Within EPA, eGRID data are used by the following applications and programs: Power Profiler, Center for Corporate Climate Leadership, Portfolio Manager, the Household Greenhouse Gas Emissions Calculator, and the Greenhouse Gas Equivalencies Calculator.
When EPA announced the winners of its 2011 “Apps for the Environment” challenge, two winning apps — Light Bulb Finder Exit and Joulebug Exitused eGRID data.
In 2015, Executive Order 13693 was issued, requiring Federal agencies to reduce their greenhouse gas emissions from direct and indirect activities. The order requires that Federal agencies report their building information in EPA’s Portfolio Manager which uses eGRID to estimate emission reductions.
Fueleconomy.gov, a partnership between EPA and DOE, uses eGRID data to estimate the total GHG emissions from electric and plug-in hybrid vehicles in its Greenhouse Gas Emissions for Electric and Plug-in Hybrid Electric Vehicles calculator.
eGRID is also used by other Federal Government agencies such as Oak Ridge National Laboratory (ORNL) for their Combined Heat and Power and Emissions Savings Calculator, the National Energy Technology Laboratory (NETL) for their sponsored Distributed National Carbon Sequestration Database and Geographic Information System (NATCARB), and the National Renewable Energy Laboratory (NREL) for their micropower distributed generation optimization model named HOMER.
One of the most popular recent uses of eGRID is to determine the indirect GHG emissions from electricity purchases and avoided GHG emissions from projects and programs that reduce the demand for grid supplied electricity. For example, the California Air Resources Board, Climate Registry, Climate Action Reserve, and Greenhouse Gas Protocol cite eGRID for use in estimating scope-2 GHG emissions from electricity purchases in the United States. Most carbon footprint calculators that are applicable to the United States use eGRID data.
States and local governments rely on eGRID data for electricity labeling (environmental disclosure programs), emission inventories, and registries as well as for efforts to analyze air emissions from the electric power sector. Several states have used eGRID to publish state specific emission information or have used eGRID to inform policy decisions.
Renewable energy certificates (RECS) tracking systems, such as ISO-New England’s Generation Information System (GIS) and PJM Interconnection’s Generation Attribute Tracking System (GATS), use eGRID data.

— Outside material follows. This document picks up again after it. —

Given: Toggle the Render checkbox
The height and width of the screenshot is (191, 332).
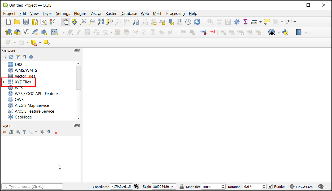Looking at the screenshot, I should click(x=270, y=186).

eGRID is used by many nongovernmental organizations in their tools and analysis. One example is Carbon Footprint Visualizations Exitby Carbon Visuals, which illustrates accurate volumetric images to visualize the carbon footprint of all U.S. power stations. Another example is The University of California, Berkeley’s CoolClimate Carbon Footprint Maps. Exit
What years are available for eGRID?
The latest version of eGRID (eGRID2018) was the thirteenth edition released in January of 2020 with data from 2018. The data are available on the eGRID website as individual files or as a single eGRID2018 ZIP file. eGRID data for the years 1996 thru 2000, 2004, 2005, 2007, 2009, 2010, 2012, 2014, and 2016 are available in the eGRID historical ZIP file.
What has changed in recent years?
In recent years, there have been several changes to the eGRID content, methodology, and presentation of data. The significant changes starting with the release of eGRID2012 include:
- Included entire universe of plants and associated generators, including plants with zero generation, which had been excluded from previous editions of eGRID.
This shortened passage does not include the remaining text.